Obiettivi dell'intervento
La mancata possibilità di affrontare un vero e proprio restauro conservativo dell'immobile, operazione che richiede alti costi e notevole impegno collettivo, ha determinato la realizzazione di interventi tecnici episodici ed ispirati alla “somma urgenza”. L'occasione offerta dalla Sovvenzione Globale consentirà, qualora la richiesta venga accolta, la realizzazione di un intervento integrato e globale, finalizzato a rimuovere tutte le cause di degrado dell'immobile dovute ad una scarsa opera di manutenzione ordinaria. Nel risanare il fabbricato, ed in particolare le superfici esterne (le facciate), si otterrà un immediato effetto di valorizzazione dell'immobile in sé, della piazza e di un tratto determinante del decumano.
Inoltre, è auspicabile che congiuntamente al recupero degli edifici delimitanti la piazza, si proceda al recupero architettonico ed urbanistico del bell'invaso al fine di riutilizzarlo come luogo d'incontro, di sosta e di festeggiamenti.

Effetti occupazionali
Gli effetti occupazionali generati da ciascun progetto sono di due tipi: il primo è relativo alla manodopera di cantiere, di natura temporanea; il secondo all'occupazione finale, diretta e indiretta. La manodopera di cantiere è calcolata in funzione dell'ammontare previsto per l'appalto, nonché della tipologia delle opere da realizzare e delle caratteristiche di configurazione del cantiere.
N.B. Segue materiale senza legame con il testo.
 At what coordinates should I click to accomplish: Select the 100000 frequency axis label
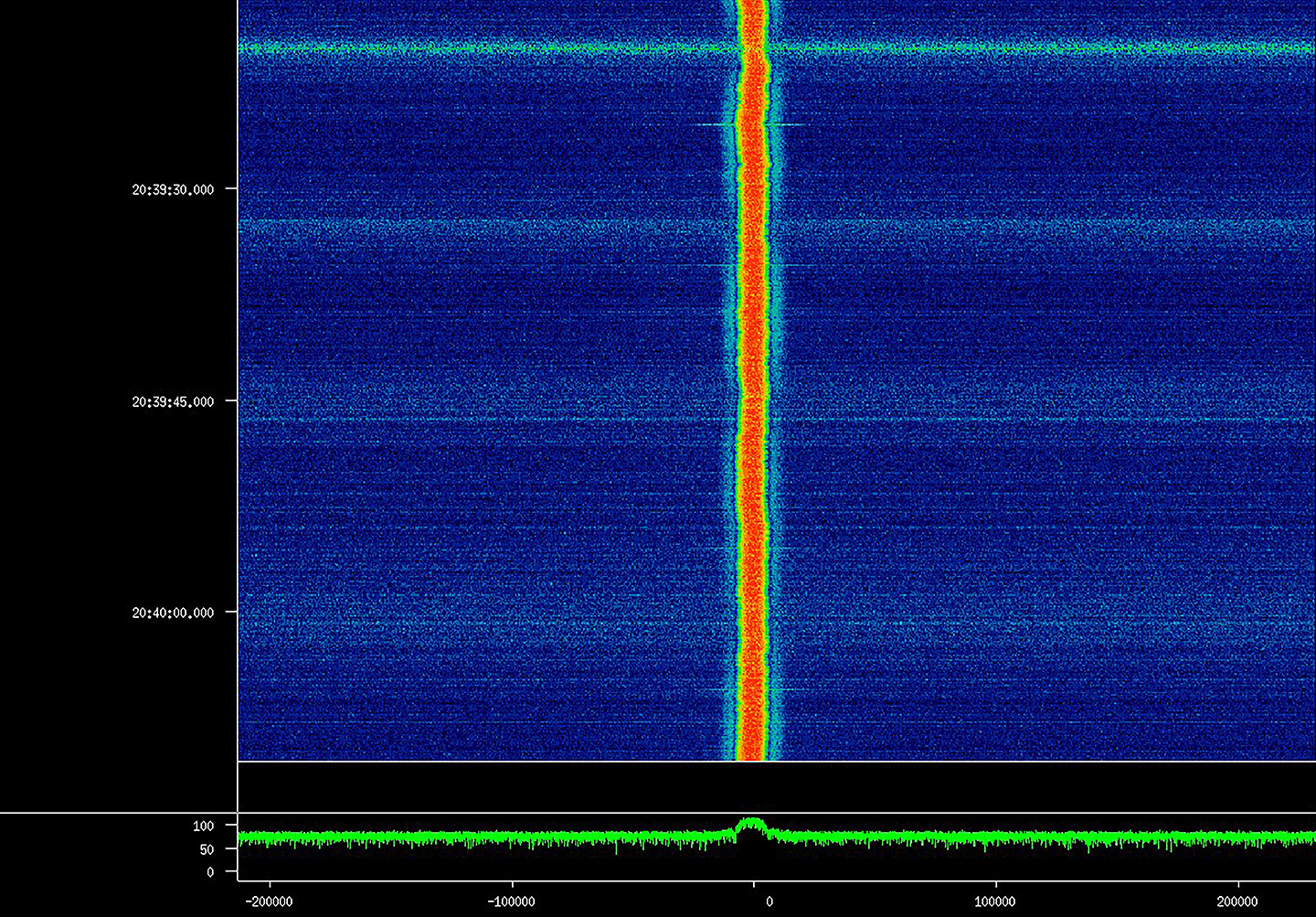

Assumendo che l'intervento, inquadrato nell'obbiettivo più generale di fare del percorso dei decumani una sorta di “museo all'aperto”, sia in grado di generare una maggiore attrattiva nei visitatori, pari a quella di analoghi progetti già realizzati nel centro antico, è possibile valutare un incremento della capacità occupazionale indotta dall'intervento. Tutti gli interventi di riqualificazione appaiono destinati ad una rilevante suscettività turistica e realisticamente innescheranno meccanismi di crescita economica, laddove al momento culturale (visite al Duomo, al Pio Monte della Misericordia, etc.) farà da riscontro l'offerta di “momenti di accoglienza turistica”, con conseguente incremento delle stesse. Di particolare interesse è, come già sottolineato, l'attivazione, per quanto limitata ai tempi dell'intervento, di posti di lavoro nel settore edile che, in considerazione della crisi degli ultimi anni causata anche dal prolungato blocco delle opere pubbliche, ha registrato una perdita significativa di posti di lavoro.
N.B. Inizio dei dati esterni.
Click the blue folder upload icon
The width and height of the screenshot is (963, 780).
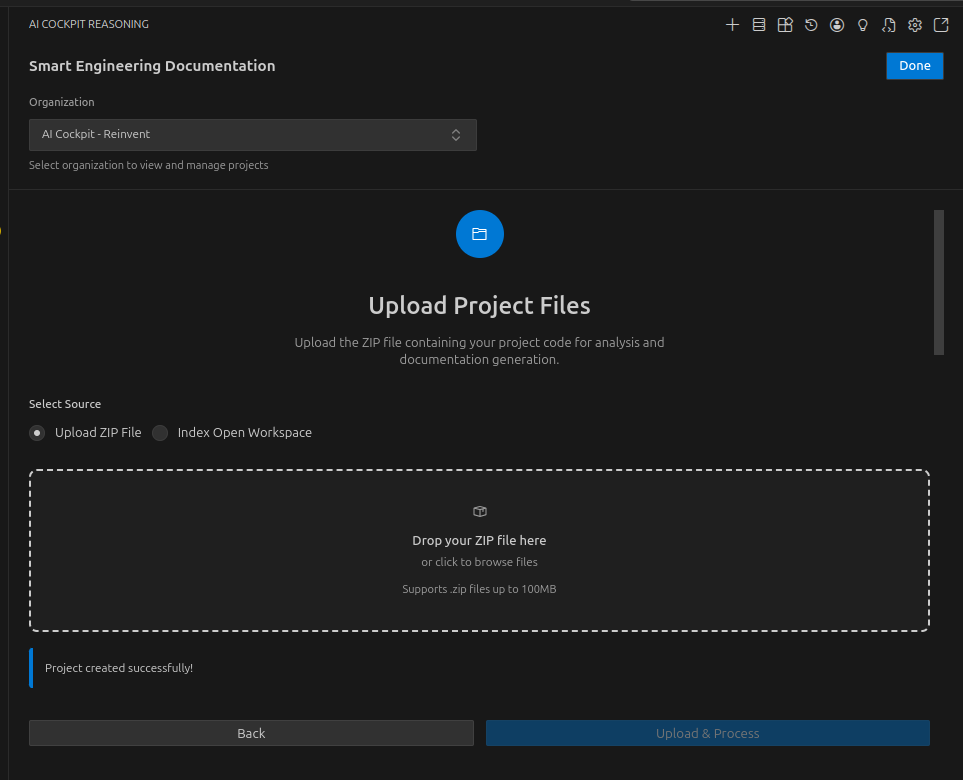pyautogui.click(x=479, y=233)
L'analisi dello stato di degrado
Per quanto attiene lo stato di degrado inerente i prospetti interni e esterni dell'edificio, l'analisi condotta sulla base di un attento rilievo ha posto in evidenza le parziali differenti tra le  cause del degrado riscontrato tra il prospetto lungo via Tribunali e i prospetti su Piazza Riario Sforza ed interni alla corte; Tale diversità nasce, sostanzialmente, e dalla diversa loro esposizione dai maggiori o minori rimaneggiamenti su di essi, nel tempo, operati.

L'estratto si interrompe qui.